GA-CCRi Analytical Development Services

GAN-generated images of volcanoes from Nguyen et al, paper

A great deal of machine learning progress in recent years has been based on the training of neural networks using supervised learning. For example, if you feed the right kind of neural network a large collection of pictures and tell it which ones show cats and which ones don’t, it can eventually learn to discriminate on its own which new unlabeled pictures are cats and which ones are not (or, in another example, whether a picture shows a hot dog).

There is only so much labeled data out there. This has made unsupervised learning, or the training of neural networks with unlabeled data, a much hotter area of research lately. In 2014, researchers at the University of Montreal had a great idea for where to get new data: from another neural network.
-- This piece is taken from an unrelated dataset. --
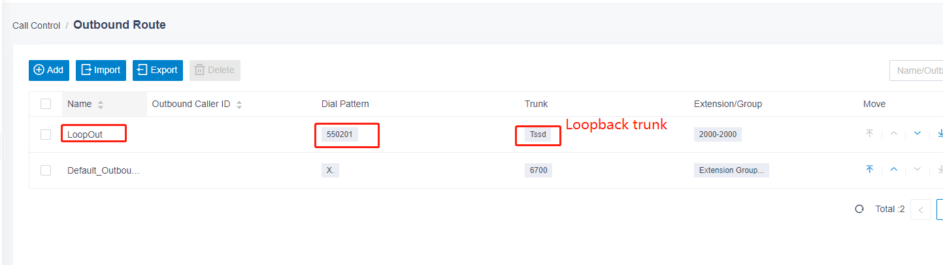943x265 pixels.
Task: Check the LoopOut route checkbox
Action: tap(46, 134)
They called this arrangement Generative Adversarial Networks, or GANs. A GAN can be thought of as a pair of competing neural networks: a generator G and a discriminator D. The generator takes as input random noise sampled from some distribution and attempts to generate new data intended to resemble real data. The discriminator network tries to discern real data from generated data. As the discriminator network improves its ability to correctly classify the data, metadata is sent back (or “back-propagated”) to the generator network to help it do a better job of trying to fool the discriminator network. Deep learning pioneer and Facebook AI director Yann Lecun called GANs “the coolest idea in deep learning in the last 20 years.”

Because the lead author of the original University of Montreal paper went on to become a staff researcher at Google Brain, Wired Magazine described the operation of GANs as Google’s Dueling Neural Networks Spar to Get Smarter, No Humans Required. Despite their bombastic claim, humans are very much required to perform careful configuration and tuning of these networks; for example, if the discriminator does its job too well, the generator wouldn’t learn anything as it iterates through data, and vice versa.

Other humans have gone on to create variations on GANs that perform new classes of tasks. For example, Conditional GANs feed additional information to both a generator and its discriminator partner to impose conditions on the generated image. In the following examples provided with the Image-to-Image Translation with Conditional Adversarial Networks paper written by researchers at the Berkeley AI Research Laboratory, the generator created a color version of one existing image and a night view of a daytime image:

Some of the same Berkeley researchers also developed Cycle GANs, in which such translations can happen in both directions—for example, converting a horse picture to look like a zebra and vice versa:

Researchers at GA-CCRi have been exploring several ways to apply GANs for our customers:

• Ways to use conditional cycle GANs to map between visual images and infrared images
• Improving the resolution of overhead imagery
• Labeling text with semantic tags
• Generating text that belongs to specific semantic categories

The last two categories are especially interesting because most discussions of GANs revolve around generated images, but these techniques can be applied to other kinds of data as well.

GANs offer a lot of interesting possibilities!